Maman,
J’avais besoin de coucher ces mots sur papier, de te parler et de croire que, où que tu sois, tu m’entendrais. Cette lettre n’a nul autre destin que de brûler, mais pendant un instant, je pourrais être honnête envers moi-même et retrouver un peu de la relation que nous entretenions, il y a de bien longues années.
Je suis retourné à l’Institut de New-York et je me demande si ce n’était pas une mauvaise idée en fin de compte. J’imaginais que le travail de précepteur serait valorisant et me permettrait de continuer à faire ce que je fais de mieux (traquer et tuer des démons) mais j’ai quelques doutes, les jeunes de l’institut semblent… apprécier leur autonomie. Lorsque j’en observe certains en train de s’entraîner je me demande même si j’ai beaucoup à leur apprendre…
Mais ne crois pas que je regrette quoi que ce soit, j’ai pris cette décision en sachant que le travail qui m’attendait serait imposant. C’est le cas et je réussirai ma mission, je ferai de ces adolescents prétentieux les meilleurs chasseurs d’ombres de leur génération.

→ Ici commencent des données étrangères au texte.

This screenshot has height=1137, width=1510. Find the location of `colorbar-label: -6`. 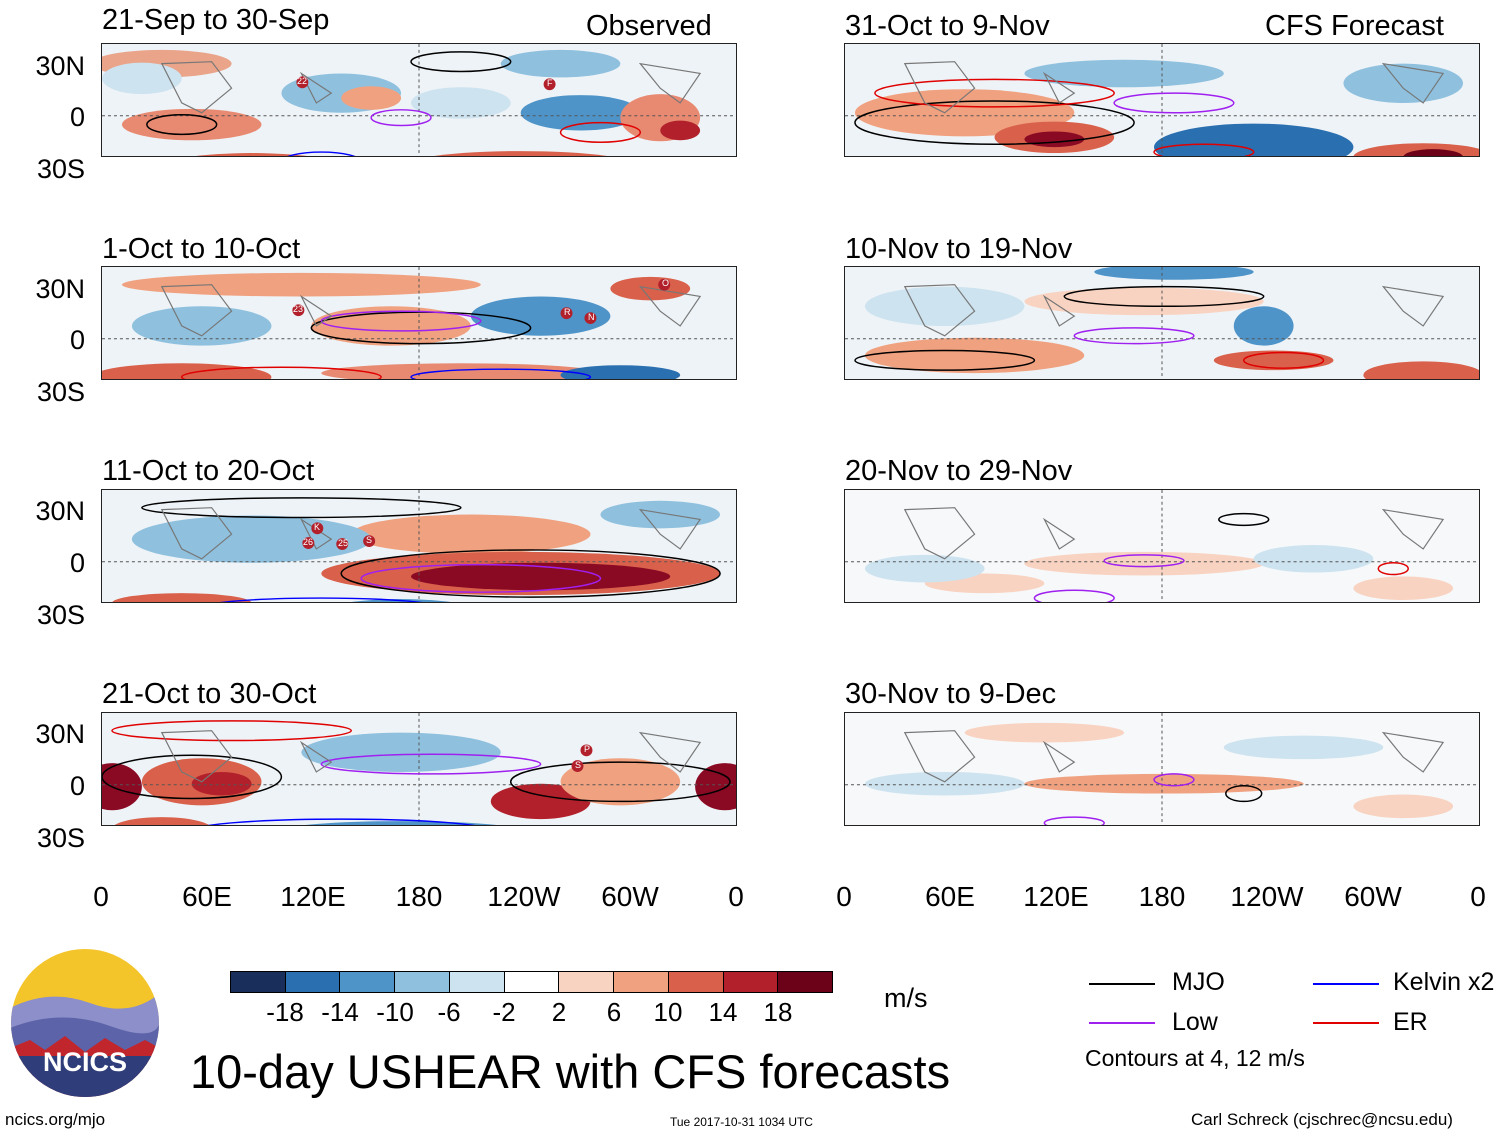

colorbar-label: -6 is located at coordinates (449, 1012).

En fait, ce qui me perturbe autant, et qui me bouleverse, c’est le fait d’être de retour dans ce lieu. Cet institut que je considère pratiquement comme ma maison… La seule maison que j’ai véritablement eut, et que j’ai fui lorsque vous m’avez été arrachés. Chaque pièce trouve échos dans mes souvenirs, je revis la presque totalité de mon enfance et ça fait mal. Ma solitude me saute alors aux yeux et… j’ai honte. Honte de celui que je suis devenu. J’ai peur, peur d’être le dernier Brightstone et d’être un pâle reflet de mes ancêtres. Je me sens égaré, et je regrette tellement de ne pouvoir me confier à toi, de ne pouvoir écouter tes conseils avisér et sentir le poids qui oppresse actuellement ma poitrine s’envoler. Je regrette de ne plus sentir la chaleur de ton sourire, tes caresses réconfortantes et plus encore, tes plats hallucinants. Je dois avouer que je n’ai pas hérité de tes talents de cuisinière alors je triche et mets de la cannelle dans tous mes plats (parfois même aussi dans quelques boissons).
Tu me manques.
Papa me manque.
Monroe me manque.
Être à New-York, c’est comme mettre du sel sur une vieille plaie mal suturée. Il est temps que je serre les dents et que je soigne cette infection. Je ne pourrai jamais changer ce qu’il s’est passé. Je ne te retrouverai jamais -du moins de mon vivant, j’espère bien te retrouver lorsque je passerai l’arme à gauche- et je vais devoir vivre avec. Et tout ce bouillonnement qui m’habite, je le dissimule.
Je suis un Shadwohunter. Je dois être imperturbable et exceller, il n’y a pas de place pour la nostalgie. Je ne suis plus un enfant, j’ai fait mon deuil il y a bien longtemps, mais je commence à comprendre que, malgré votre absence, vous faites encore partie de moi. Vous êtes ma famille, et la seule que je n’aurais jamais. C’est probablement la raison pour laquelle je ne cesse de bouger. Un jour peut-être je cesserais de fuir… Mais ce jour n’est pas encore arrivé.
Aujourd’hui, je vais devenir Monsieur le précepteur et montrer à des morveux comment on tue un démon sans se décoiffer.
Louka, ton fils qui t’aime et t’aimeras toujours.